• Records for the exercise:
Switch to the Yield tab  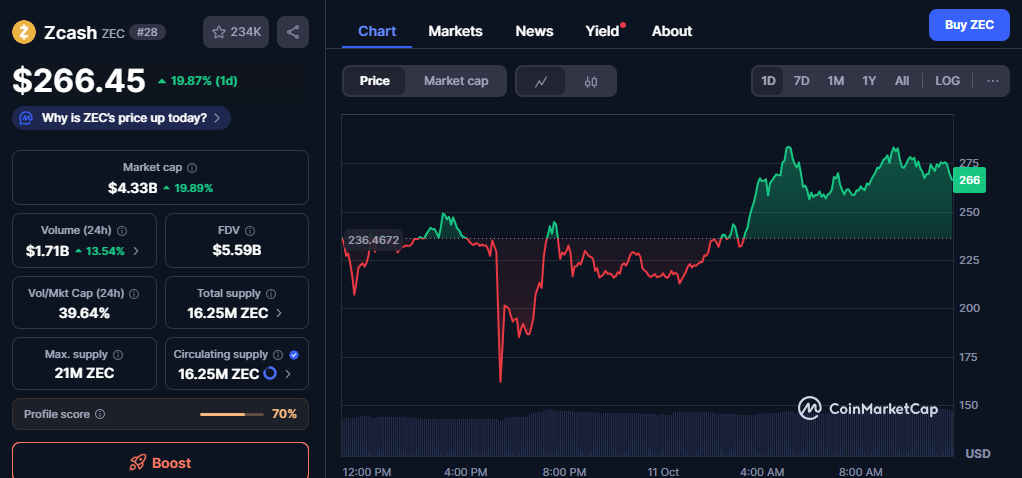[602, 31]
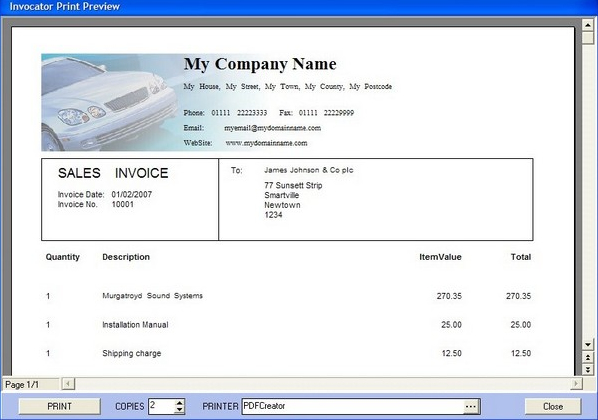Increase copies with the up spinner arrow
The height and width of the screenshot is (420, 598).
179,403
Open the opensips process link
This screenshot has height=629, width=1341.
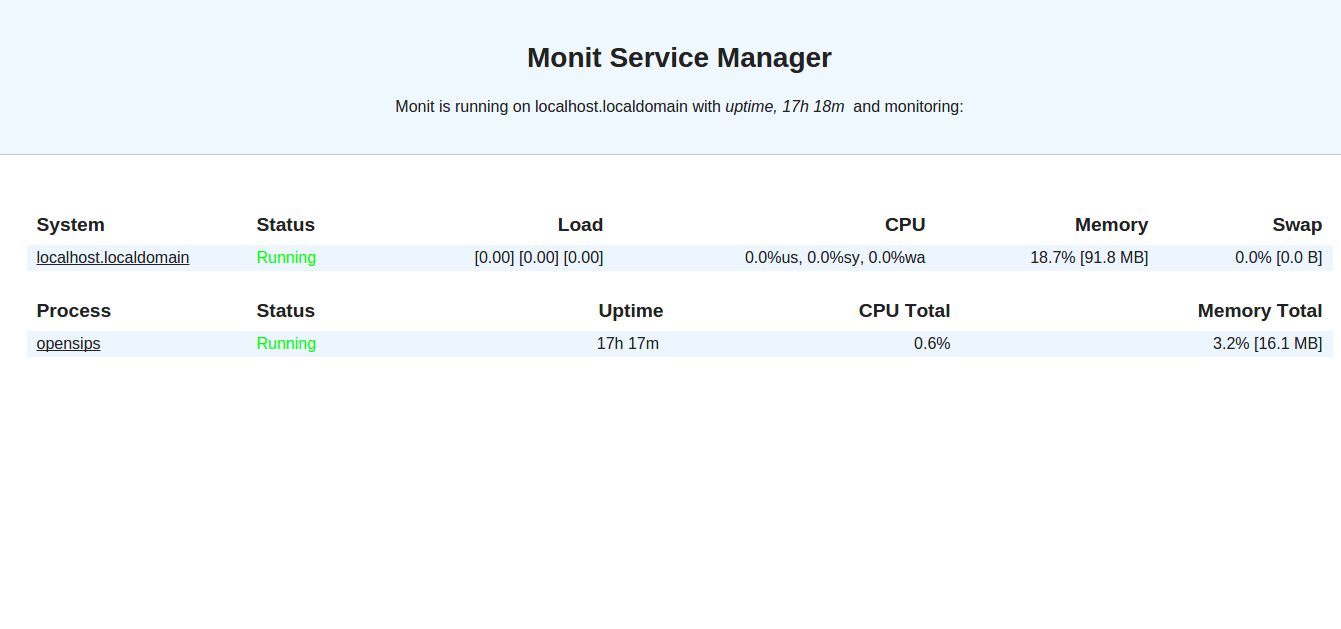point(68,344)
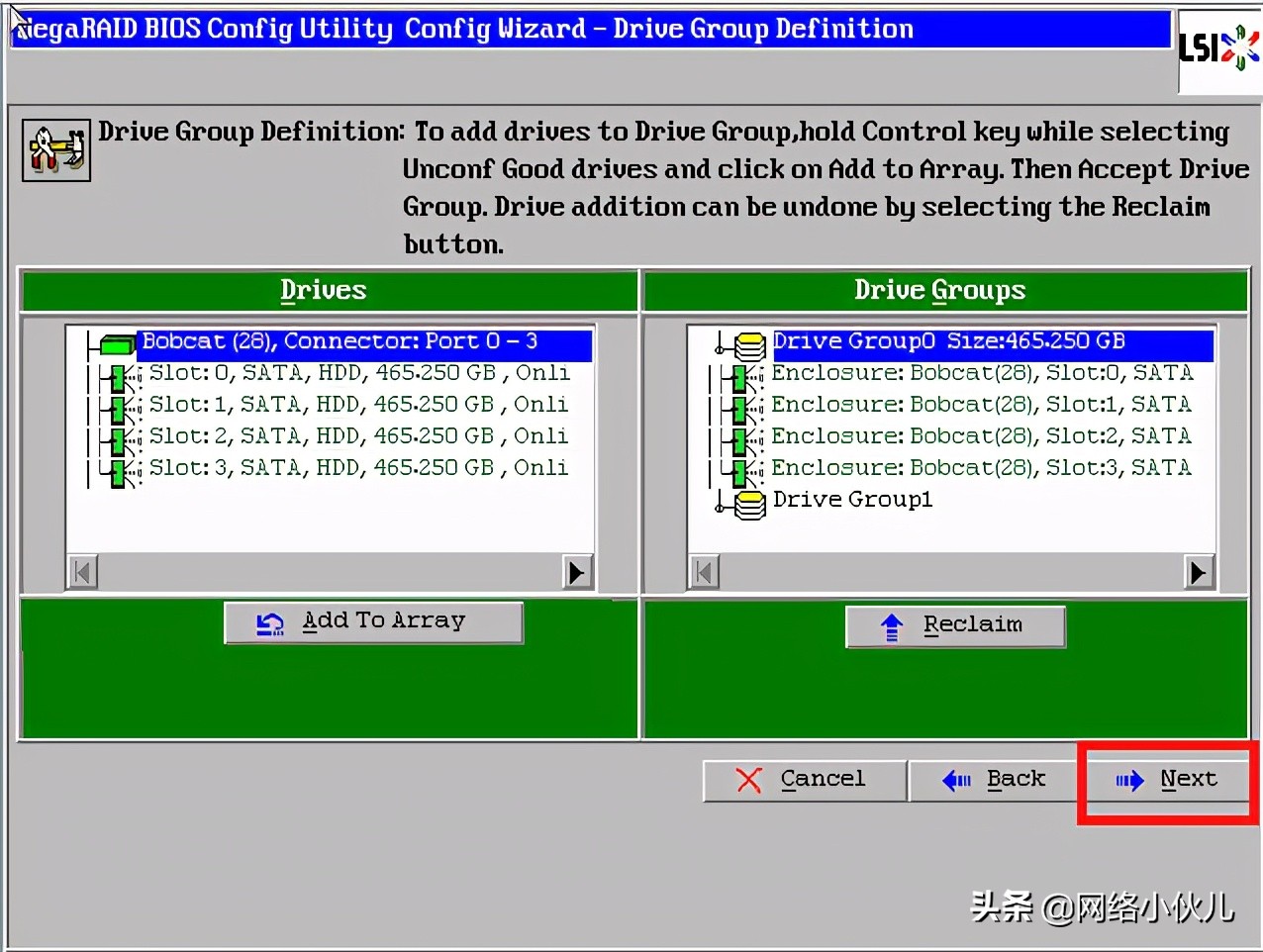Click the Slot 0 drive icon in Drives
Image resolution: width=1263 pixels, height=952 pixels.
[123, 376]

• Task brief:
Repeat exactly the lines above, from the line containing "Open the opensips process link" through the last line of the records, inclusive; omit any pictures.

• Result:
Open the opensips process link
This screenshot has height=629, width=1341.
point(68,344)
Click the Slot 0 drive icon in Drives
Image resolution: width=1263 pixels, height=952 pixels.
[123, 376]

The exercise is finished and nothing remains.